Objective: Psychosis is considered an important risk factor for violence, but studies show inconsistent results. The mechanism through which psychotic disorders influence violence also remains uncertain. The authors investigated whether psychosis increased the risk of violent behavior among released prisoners and whether treatment reduced this risk. They also explored whether active symptoms of psychosis at the time of violent behavior explained associations between untreated psychosis and violence.
Method: The U.K. Prisoner Cohort Study is a prospective longitudinal study of prisoners followed up in the community after release. Adult male and female offenders serving sentences of 2 or more years for a sexual or violent offense were classified into four groups: no psychosis (N=742), schizophrenia (N=94), delusional disorder (N=29), and drug-induced psychosis (N=102). Symptoms of psychosis, including hallucinations, thought insertion, strange experiences, and delusions of persecution, were measured before and after release. Information on violence between release and follow-up was collected through self-report and police records.

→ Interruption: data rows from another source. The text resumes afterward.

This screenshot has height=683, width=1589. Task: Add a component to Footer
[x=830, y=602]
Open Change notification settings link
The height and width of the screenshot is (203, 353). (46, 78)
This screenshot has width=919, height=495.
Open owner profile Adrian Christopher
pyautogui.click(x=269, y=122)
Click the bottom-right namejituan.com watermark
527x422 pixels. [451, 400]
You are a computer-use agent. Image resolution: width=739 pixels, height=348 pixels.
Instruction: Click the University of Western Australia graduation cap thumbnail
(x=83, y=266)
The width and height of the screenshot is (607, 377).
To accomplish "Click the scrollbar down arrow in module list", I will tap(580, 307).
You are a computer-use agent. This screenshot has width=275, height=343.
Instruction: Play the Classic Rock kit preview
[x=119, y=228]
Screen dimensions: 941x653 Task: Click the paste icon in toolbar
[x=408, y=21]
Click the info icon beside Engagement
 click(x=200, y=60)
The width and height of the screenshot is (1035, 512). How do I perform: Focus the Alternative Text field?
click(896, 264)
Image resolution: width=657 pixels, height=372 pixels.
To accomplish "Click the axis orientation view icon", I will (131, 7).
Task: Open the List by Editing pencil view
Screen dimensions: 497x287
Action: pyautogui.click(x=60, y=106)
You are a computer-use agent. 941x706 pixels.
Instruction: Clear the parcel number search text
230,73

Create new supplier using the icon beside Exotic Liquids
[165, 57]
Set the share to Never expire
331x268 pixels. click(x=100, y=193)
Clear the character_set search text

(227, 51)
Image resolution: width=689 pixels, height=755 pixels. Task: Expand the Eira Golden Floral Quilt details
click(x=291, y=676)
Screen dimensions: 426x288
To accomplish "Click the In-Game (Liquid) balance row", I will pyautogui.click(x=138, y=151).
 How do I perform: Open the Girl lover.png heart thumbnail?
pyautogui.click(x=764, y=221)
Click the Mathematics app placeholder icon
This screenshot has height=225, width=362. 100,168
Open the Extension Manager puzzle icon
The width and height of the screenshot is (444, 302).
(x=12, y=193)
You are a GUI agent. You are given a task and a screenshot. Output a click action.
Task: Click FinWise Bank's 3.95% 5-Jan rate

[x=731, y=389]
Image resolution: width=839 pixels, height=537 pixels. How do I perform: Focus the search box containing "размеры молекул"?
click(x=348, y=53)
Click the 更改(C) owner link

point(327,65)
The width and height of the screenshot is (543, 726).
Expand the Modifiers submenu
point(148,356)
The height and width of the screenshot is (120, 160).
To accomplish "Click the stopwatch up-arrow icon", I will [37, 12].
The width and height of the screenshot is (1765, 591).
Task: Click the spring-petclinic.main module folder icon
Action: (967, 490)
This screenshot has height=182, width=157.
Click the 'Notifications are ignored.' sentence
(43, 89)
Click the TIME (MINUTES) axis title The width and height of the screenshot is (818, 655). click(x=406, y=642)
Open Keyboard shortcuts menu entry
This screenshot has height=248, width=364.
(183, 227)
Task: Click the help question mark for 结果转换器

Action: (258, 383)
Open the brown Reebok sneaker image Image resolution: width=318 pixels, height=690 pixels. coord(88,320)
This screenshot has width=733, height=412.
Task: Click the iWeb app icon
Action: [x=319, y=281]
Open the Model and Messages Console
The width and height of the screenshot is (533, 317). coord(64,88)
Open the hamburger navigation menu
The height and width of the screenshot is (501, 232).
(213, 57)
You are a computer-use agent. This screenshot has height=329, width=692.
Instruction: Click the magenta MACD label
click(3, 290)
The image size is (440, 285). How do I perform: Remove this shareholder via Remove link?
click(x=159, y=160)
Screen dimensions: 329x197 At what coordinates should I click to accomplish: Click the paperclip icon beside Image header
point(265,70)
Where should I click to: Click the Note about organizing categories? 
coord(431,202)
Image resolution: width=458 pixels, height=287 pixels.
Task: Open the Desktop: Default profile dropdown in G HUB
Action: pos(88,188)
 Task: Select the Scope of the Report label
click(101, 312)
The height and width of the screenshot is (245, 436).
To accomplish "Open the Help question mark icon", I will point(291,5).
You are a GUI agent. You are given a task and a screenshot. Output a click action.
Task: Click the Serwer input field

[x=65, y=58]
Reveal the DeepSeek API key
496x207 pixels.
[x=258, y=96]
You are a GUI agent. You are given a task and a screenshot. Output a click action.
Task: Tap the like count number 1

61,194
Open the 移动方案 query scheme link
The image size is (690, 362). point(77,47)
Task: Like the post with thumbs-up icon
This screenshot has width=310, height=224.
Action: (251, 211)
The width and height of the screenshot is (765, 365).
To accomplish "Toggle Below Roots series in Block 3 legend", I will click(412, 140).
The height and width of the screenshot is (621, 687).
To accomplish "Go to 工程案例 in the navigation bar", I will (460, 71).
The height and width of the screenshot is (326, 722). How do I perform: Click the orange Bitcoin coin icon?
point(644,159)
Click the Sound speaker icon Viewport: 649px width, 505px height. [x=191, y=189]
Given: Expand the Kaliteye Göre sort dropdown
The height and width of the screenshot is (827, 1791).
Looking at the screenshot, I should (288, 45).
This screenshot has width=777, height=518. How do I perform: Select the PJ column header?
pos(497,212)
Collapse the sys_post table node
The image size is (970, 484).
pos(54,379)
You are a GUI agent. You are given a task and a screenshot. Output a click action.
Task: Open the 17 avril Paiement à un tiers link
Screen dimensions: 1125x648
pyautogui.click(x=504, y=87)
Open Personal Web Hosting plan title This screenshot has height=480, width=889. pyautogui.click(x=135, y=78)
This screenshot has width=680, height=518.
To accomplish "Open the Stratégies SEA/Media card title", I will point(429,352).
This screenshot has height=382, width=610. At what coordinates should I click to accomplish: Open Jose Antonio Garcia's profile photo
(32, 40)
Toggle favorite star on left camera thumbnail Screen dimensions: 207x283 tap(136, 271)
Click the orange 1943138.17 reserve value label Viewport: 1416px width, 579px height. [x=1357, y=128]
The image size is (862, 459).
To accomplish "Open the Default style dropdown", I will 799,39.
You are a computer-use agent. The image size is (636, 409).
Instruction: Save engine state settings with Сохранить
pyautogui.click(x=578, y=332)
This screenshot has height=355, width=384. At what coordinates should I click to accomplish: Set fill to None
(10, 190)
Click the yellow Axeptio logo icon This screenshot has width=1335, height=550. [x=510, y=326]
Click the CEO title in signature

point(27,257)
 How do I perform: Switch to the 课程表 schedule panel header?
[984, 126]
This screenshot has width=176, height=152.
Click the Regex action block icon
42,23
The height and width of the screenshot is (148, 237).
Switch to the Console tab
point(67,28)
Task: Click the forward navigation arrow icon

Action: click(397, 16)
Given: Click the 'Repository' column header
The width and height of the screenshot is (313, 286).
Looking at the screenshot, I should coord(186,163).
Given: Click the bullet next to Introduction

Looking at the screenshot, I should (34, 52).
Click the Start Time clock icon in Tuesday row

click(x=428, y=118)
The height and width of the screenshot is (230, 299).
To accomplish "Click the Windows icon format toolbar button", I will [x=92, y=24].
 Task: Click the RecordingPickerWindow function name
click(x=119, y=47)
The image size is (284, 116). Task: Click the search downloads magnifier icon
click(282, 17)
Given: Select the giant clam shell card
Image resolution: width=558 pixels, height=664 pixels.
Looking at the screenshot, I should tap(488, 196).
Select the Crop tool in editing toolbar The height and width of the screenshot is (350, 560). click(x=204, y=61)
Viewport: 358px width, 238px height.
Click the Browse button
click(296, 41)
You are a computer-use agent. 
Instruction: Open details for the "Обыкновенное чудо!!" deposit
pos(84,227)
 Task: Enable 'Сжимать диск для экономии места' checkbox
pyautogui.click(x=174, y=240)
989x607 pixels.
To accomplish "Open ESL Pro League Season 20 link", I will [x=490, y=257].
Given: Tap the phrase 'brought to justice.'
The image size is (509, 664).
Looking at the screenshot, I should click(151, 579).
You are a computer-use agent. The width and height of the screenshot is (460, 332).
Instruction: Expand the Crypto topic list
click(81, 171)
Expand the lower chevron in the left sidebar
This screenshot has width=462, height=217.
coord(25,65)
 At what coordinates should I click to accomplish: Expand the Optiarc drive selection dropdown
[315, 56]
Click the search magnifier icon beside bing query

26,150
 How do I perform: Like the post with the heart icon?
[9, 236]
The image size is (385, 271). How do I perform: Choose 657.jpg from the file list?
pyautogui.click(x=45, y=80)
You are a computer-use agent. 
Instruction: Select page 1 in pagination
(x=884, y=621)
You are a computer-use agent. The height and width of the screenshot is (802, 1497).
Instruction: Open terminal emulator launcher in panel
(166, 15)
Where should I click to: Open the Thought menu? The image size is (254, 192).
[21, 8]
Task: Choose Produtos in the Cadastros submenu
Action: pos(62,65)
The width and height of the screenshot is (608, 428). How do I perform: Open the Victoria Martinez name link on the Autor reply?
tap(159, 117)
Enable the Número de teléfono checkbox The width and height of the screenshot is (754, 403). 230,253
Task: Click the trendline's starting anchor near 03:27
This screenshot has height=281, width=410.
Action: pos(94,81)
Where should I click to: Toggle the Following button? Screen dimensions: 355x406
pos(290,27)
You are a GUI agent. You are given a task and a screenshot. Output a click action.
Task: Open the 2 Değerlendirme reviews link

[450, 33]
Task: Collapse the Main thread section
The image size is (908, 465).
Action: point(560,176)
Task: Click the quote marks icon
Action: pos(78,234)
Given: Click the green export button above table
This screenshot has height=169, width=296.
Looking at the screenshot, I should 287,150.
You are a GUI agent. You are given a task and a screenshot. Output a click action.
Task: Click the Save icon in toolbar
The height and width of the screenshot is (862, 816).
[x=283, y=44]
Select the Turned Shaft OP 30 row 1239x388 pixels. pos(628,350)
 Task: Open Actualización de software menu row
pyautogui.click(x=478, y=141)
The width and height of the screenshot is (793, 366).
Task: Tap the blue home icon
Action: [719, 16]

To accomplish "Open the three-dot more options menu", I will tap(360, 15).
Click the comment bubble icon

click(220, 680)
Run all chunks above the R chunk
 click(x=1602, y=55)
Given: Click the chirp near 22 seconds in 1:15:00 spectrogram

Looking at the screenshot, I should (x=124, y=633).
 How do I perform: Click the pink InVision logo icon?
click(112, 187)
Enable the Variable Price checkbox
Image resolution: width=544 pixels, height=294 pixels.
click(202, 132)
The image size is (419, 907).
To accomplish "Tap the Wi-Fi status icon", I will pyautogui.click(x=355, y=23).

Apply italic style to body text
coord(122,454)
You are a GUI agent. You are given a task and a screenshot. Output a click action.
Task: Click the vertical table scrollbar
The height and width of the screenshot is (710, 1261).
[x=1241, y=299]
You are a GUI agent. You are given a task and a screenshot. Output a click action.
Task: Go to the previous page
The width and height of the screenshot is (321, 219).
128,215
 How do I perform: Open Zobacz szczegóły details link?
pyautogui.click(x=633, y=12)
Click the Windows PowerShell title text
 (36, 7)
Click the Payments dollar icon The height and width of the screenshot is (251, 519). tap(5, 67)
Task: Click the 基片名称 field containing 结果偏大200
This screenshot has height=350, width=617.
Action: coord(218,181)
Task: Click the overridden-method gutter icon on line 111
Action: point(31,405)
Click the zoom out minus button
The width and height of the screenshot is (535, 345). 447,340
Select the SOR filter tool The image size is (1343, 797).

Results: Schizophrenia was associated with violence but only in the absence of treatment (odds ratio=3.76, 95% CI=1.39-10.19). Untreated schizophrenia was associated with the emergence of persecutory delusions at follow-up (odds ratio=3.52, 95% CI=1.18-10.52), which were associated with violence (odds ratio=3.68, 95% CI=2.44-5.55). The mediating effects of persecutory delusions were confirmed in mediation analyses (β=0.02, 95% CI=0.01-0.04).
Conclusions: The results indicate that the emergence of persecutory delusions in untreated schizophrenia explains violent behavior. Maintaining psychiatric treatment after release can substantially reduce violent recidivism among prisoners with schizophrenia. Better screening and treatment of prisoners is therefore essential to prevent violence.